For the Roseway neighborhood on top of the hill that would offer a safer connection to our neighborhood elementary, Jason Lee at 92nd and Eugene.

NMB
NMB
11 days ago
Reply to  Esther Harlow

That would be awesome. There is currently no way for the public to get from south of McDaniel to Glenhaven/Roseway without taking 72nd or 82nd – either feeling unsafe on 82nd or going significantly out of the way to 72nd. From the image it looks like the path/trail would only go through the golf course so you’d still be getting routed from 80th/Thompson all the way to 72nd in order to make it up to the top of the ridge. I’d regularly walk/bike from the east across 82nd & Thompson and take a route behind McDaniel if that was an option!! And it would be another route for McDaniel students, Lee students, and Roseway Heights students who all have to navigate 82nd regularly!

MontyP
MontyP
12 days ago

I’m looking forward to seeing this space turn into something that the whole neighborhood can use, without having to play golf. So far this space only anctivates like that on snow days when everyone’s out on the greens XC skiing, sledding, snowshoeing, and just having fun playing in the snow.

Bikes and trails are a great combo, let’s add in a pump track, too. Just head over to Gateway Green on a weekend and you’ll be amazed at how many kids are endlessly riding the pump track there. Pump tracks should become part of the “standard” park treatment, they’re that great. Surely there’s room for one here!

Francisco
Francisco
11 days ago

Great news for Rose City Park! This project is yet another contrast with outer NE Portland. I wish Glendoveer Golf Course was managed by Portland Parks and Recreation instead of Metro Regional Parks.

Imagine the possibilities if a plan like this was developed for Glendoveer!

Charley
Charley
10 days ago

Great news!

I think this can be a proof of principal that people who aren’t even “mountain bikers” can use and enjoy fun, natural surface trails in our urban parks.

I think one problem we’ve had in the past is that “mountain biking” conjures up images of strong riders, riding down steep, technical trails in truly wild areas, on expensive bikes.

If that’s the imagery, it can be hard for land managers to envision how it’s possible to make useful, fun trails in small, flat areas. They may also have trouble seeing why they should spend time and money to add this kind of facility for the kind of user that first comes to mind: very athletic, very privileged.

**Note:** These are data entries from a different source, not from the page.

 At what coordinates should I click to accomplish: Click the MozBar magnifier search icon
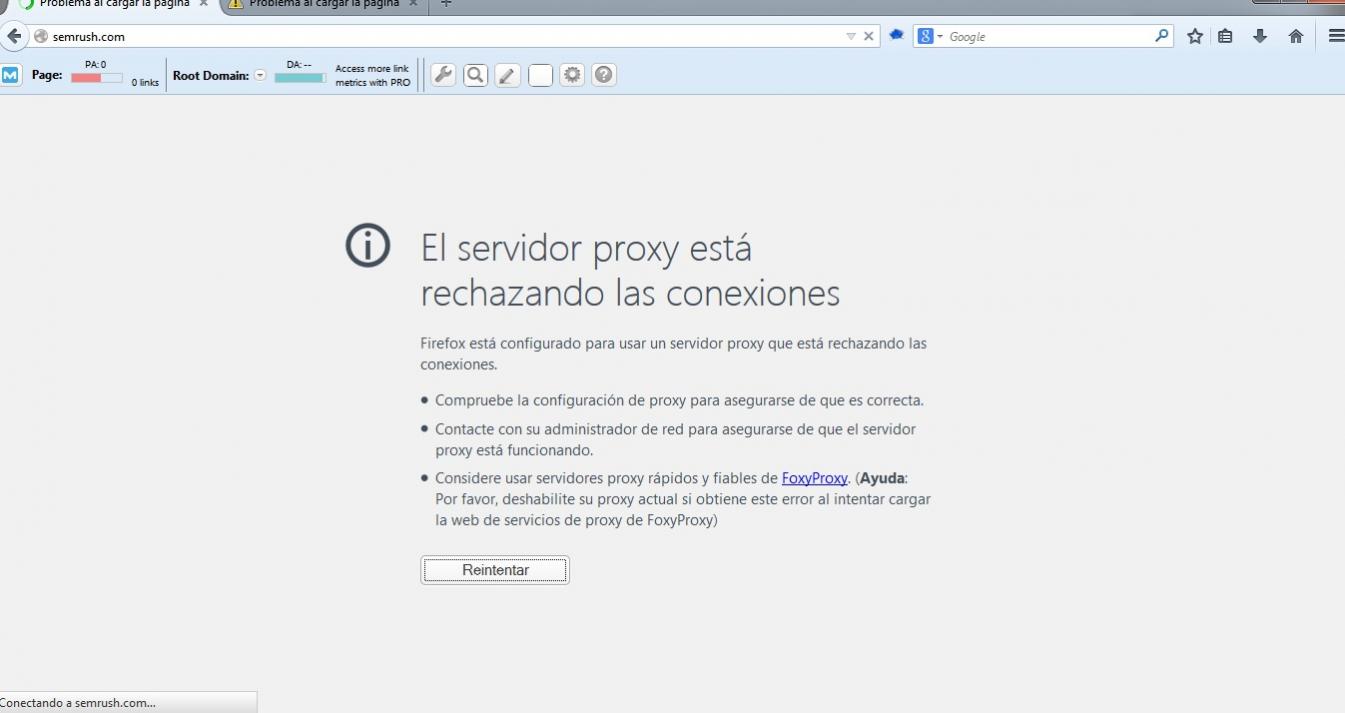coord(476,75)
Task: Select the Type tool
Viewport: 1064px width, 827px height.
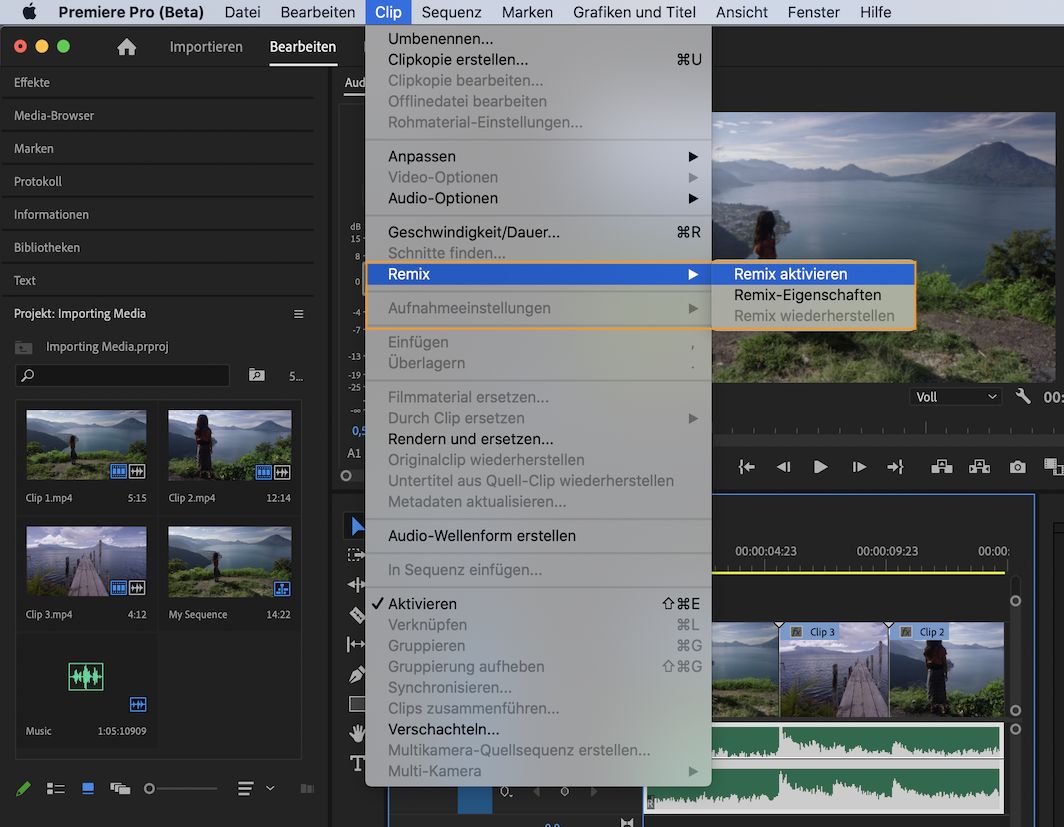Action: tap(358, 762)
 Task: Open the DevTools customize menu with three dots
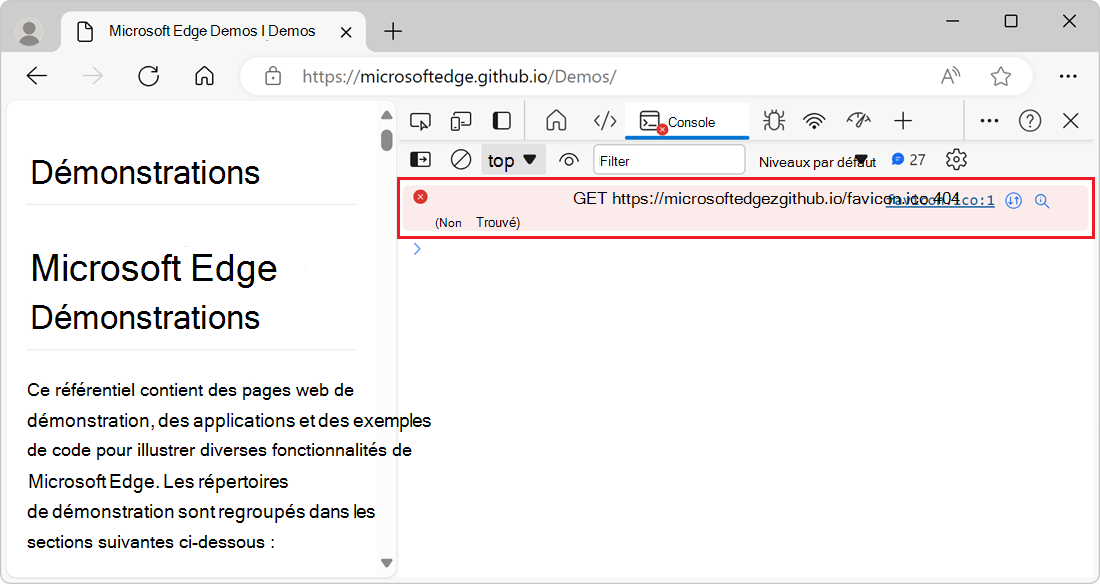pyautogui.click(x=988, y=120)
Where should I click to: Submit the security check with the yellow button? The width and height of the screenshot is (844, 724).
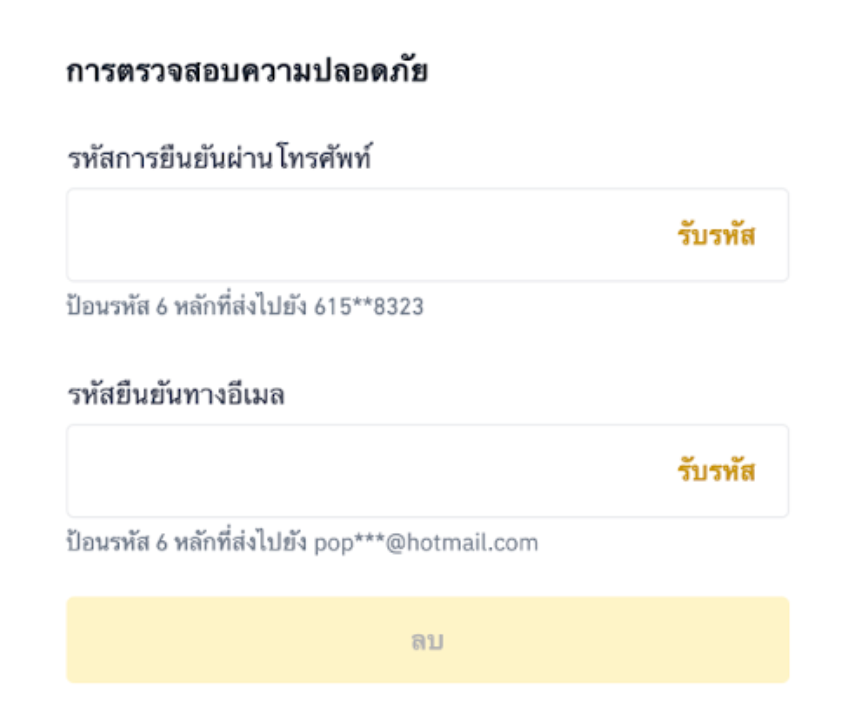pos(427,641)
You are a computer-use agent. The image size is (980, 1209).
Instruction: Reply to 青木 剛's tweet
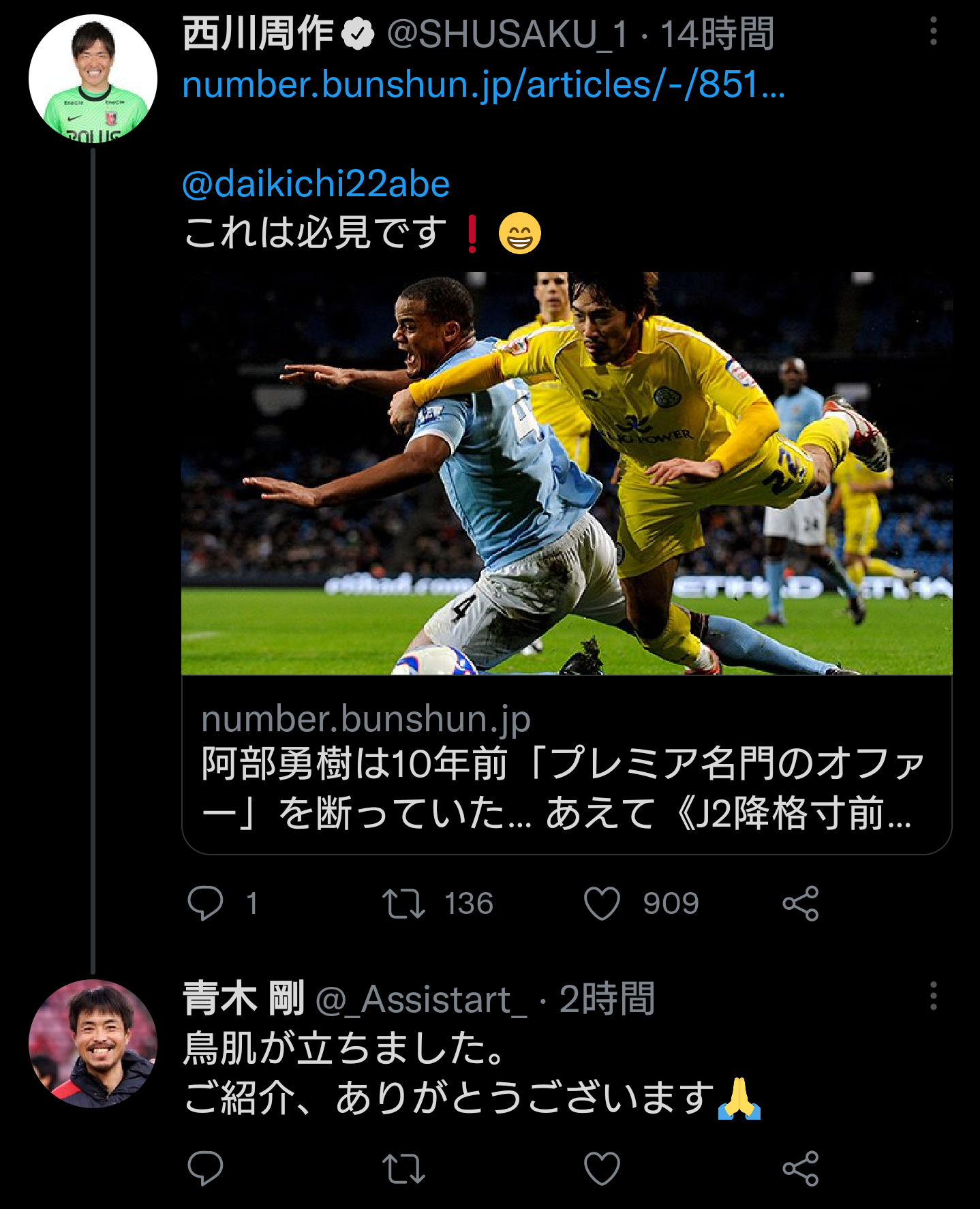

The reality is that lots of kids enjoy riding around the neighborhood on their fat-tire bikes (even from big-box stores). They’d probably enjoy sneaking in some dirt riding. So would any adults, too!

MontyP
MontyP
10 days ago
Reply to  Charley

Go check out Gateway Green, if you haven’t already! It’s an island in a sea of highways, and a pain to walk to, so it’s a bit isolated from close neighborhood/pedestrian traffic, but I still see a lot of dog walkers and families with little kids. There are big jump lines, but also nice trails through the woods. Imagine how busy (and appreciated) GG-type trails would be in an area surrounded by neighborhoods with actual access!